Monday, January 11, 2010

My beloved is mine and I am his: a spiritual look at lust

Used with permission (CC: rverspirit)

This is part two of a series on love. The first is here.

Both are entries in Bridget Chumbley's One Word at a Time Blog Carnival.

I get a little confused when I hear those nine references in the Hebrew scriptures that remind us that God gets jealous. God gets jealous...

Ponder that for a second. I thought jealousy was a bad thing. Love is not jealous, says St. Paul. God is love, says St. John. There's a paradox in here somewhere, but then, God is complex enough to defy comprehension on our terms, so we'll let this one slide.

Here's the point: God wants us so much that if we put anything in the way of the two of us, he gets seriously pissed off. Pissed off enough to destroy it. And "collateral damage" doesn't count. Now that's some seriously powerful desire.

Does it seem so odd that someone who loves us that passionately might expect the same in return from us.

We're made to be passionate. We're supposed to be passionate. We're good at it. We like it. God gives us the capability to be passionate, but leaves it to us to direct it properly (and learn from the consequences when we don't).

We enjoy being consumed by our passion to the exclusion of all else. Sports fans understand fixation and obsession. They're consumed. They think about their team constantly. They ponder what plays will be run this weekend. They fantasize that they're the coach, or the quarterback, or the star receiver. You ask them a question about the stats and they flinch like you're reading their mind and just caught them daydreaming again. They think about their team when they want to, when they don't realize they're thinking about it, and when they're thinking about something else at the same time. They're excited. It's their favorite subject. It's their love.

Now try going to a church that's structured around a detailed calendar, that has a setup where every week, day, hour, and moment has an appointed purpose, an activity to be taking place having something to do with a designated act of worship. Obsessive? Oh, yeah. Just about as obsessive as God is about us.

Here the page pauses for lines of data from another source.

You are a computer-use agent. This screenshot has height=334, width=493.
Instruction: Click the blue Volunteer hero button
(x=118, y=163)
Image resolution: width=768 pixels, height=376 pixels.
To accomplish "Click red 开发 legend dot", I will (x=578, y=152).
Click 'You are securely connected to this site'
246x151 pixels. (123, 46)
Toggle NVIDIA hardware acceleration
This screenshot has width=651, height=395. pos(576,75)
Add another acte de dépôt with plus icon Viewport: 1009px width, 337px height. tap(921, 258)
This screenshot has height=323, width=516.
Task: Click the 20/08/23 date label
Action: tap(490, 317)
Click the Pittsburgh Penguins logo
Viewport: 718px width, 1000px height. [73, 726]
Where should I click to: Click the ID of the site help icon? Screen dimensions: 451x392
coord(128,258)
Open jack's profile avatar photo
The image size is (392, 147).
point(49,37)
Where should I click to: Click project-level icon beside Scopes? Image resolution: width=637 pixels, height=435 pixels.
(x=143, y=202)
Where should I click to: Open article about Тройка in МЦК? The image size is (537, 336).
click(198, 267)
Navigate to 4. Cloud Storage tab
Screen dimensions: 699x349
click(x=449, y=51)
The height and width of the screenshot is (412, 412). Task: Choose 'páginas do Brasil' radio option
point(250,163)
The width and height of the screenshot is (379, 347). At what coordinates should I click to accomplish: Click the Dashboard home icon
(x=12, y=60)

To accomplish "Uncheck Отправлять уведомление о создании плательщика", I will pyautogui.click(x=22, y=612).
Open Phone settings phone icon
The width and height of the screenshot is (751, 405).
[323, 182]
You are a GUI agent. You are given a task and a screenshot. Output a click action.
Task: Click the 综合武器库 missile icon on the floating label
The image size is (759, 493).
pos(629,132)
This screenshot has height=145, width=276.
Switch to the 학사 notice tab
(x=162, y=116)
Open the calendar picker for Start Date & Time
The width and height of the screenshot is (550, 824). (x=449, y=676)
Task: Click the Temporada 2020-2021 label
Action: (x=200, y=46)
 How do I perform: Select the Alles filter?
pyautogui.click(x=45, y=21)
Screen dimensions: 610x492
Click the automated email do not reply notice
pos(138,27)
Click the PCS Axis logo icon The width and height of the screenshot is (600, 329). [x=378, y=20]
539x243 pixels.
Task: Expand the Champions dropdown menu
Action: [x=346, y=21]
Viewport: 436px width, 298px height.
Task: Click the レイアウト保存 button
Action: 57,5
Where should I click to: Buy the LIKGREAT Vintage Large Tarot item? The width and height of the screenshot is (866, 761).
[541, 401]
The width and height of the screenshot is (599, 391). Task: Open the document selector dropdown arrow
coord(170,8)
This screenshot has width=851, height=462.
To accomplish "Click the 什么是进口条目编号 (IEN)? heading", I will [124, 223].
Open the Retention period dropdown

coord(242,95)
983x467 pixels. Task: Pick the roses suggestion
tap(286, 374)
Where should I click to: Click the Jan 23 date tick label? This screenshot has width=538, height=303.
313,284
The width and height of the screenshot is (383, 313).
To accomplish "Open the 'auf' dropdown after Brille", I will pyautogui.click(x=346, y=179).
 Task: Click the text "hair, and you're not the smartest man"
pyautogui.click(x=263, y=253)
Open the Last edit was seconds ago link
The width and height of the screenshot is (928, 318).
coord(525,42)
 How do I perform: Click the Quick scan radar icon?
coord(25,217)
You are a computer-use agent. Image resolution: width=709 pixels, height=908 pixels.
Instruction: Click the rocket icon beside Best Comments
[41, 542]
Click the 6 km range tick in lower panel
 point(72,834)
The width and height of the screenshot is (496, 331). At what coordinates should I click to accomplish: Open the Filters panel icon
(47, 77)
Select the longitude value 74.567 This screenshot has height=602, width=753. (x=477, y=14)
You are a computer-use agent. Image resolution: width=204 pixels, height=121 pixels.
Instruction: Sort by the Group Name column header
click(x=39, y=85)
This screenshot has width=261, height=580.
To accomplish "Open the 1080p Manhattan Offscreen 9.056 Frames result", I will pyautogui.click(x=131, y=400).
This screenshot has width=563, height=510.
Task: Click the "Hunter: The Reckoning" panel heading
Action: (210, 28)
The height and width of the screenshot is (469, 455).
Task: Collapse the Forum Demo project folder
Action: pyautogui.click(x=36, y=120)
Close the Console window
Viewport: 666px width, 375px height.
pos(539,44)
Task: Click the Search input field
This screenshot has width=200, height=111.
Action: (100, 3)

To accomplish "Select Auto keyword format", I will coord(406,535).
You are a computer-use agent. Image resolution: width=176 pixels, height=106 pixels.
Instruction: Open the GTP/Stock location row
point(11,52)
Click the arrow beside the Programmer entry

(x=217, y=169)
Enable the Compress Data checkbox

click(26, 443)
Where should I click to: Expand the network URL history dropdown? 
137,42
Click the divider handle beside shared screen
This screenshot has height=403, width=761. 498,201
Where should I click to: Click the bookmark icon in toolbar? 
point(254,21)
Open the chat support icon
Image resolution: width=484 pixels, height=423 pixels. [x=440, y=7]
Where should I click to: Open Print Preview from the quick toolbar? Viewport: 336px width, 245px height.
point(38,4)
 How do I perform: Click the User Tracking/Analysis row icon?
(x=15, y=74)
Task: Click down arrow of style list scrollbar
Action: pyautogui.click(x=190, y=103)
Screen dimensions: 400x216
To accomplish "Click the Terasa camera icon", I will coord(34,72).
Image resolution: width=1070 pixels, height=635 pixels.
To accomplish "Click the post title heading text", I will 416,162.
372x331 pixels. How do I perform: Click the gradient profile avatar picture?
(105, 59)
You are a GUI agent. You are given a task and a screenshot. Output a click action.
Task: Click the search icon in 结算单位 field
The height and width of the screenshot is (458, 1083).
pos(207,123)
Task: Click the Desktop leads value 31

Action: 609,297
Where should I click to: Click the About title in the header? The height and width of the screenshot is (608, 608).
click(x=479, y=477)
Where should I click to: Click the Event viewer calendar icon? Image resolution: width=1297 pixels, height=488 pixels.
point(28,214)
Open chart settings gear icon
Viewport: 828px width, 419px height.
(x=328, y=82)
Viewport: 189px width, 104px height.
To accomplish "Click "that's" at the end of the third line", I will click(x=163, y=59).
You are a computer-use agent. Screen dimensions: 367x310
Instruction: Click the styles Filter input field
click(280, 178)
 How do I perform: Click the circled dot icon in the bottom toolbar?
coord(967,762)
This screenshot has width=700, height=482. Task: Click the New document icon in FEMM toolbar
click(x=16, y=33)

If... If we actually took part in every single one of those activities (that is to say, if we lived saintly lives), we might be scratching the surface of understanding how consumed God is by his own love for us (so much that he might, say, be willing to destroy himself in the process?). Every second, every heartbeat, would be lived with the conscious awareness of what aspect of devotion was the focus of the moment. Oh, we CAN. The schedule's there on paper. And some do, or at least claim to. The rest of us (like me) make concessions and exceptions and exclusions and excuses. We show up when we can, when it's convenient. We call Sunday "the Lord's day" as if the other six are ours.

So how do we get where we need to go?

  • Filters on. There's that verse that says to take every thought captive for Christ (2 Cor 10:5). Do that. He's not kidding.

  • Direct lust. Don't be so prideful as to think you've overcome it. Even God is consumed, which maybe says it's okay to be consumed. Take all your capability for passion and obsession and point it at the right goal. Need it. Go ahead, hunger. Take it. The kingdom of God suffers violence, and the violent take it by force (Mt 11:12).

  • Be consumed. He won't relent until he has it all. Desire the beloved as he desires you. You won't have room for any lusts that are contrary to God. Be full of devotion to him and you will be empty of devotion to anything else.

Lust is destructive. It consumes and erodes. Be sure you are consuming and being consumed by the holy.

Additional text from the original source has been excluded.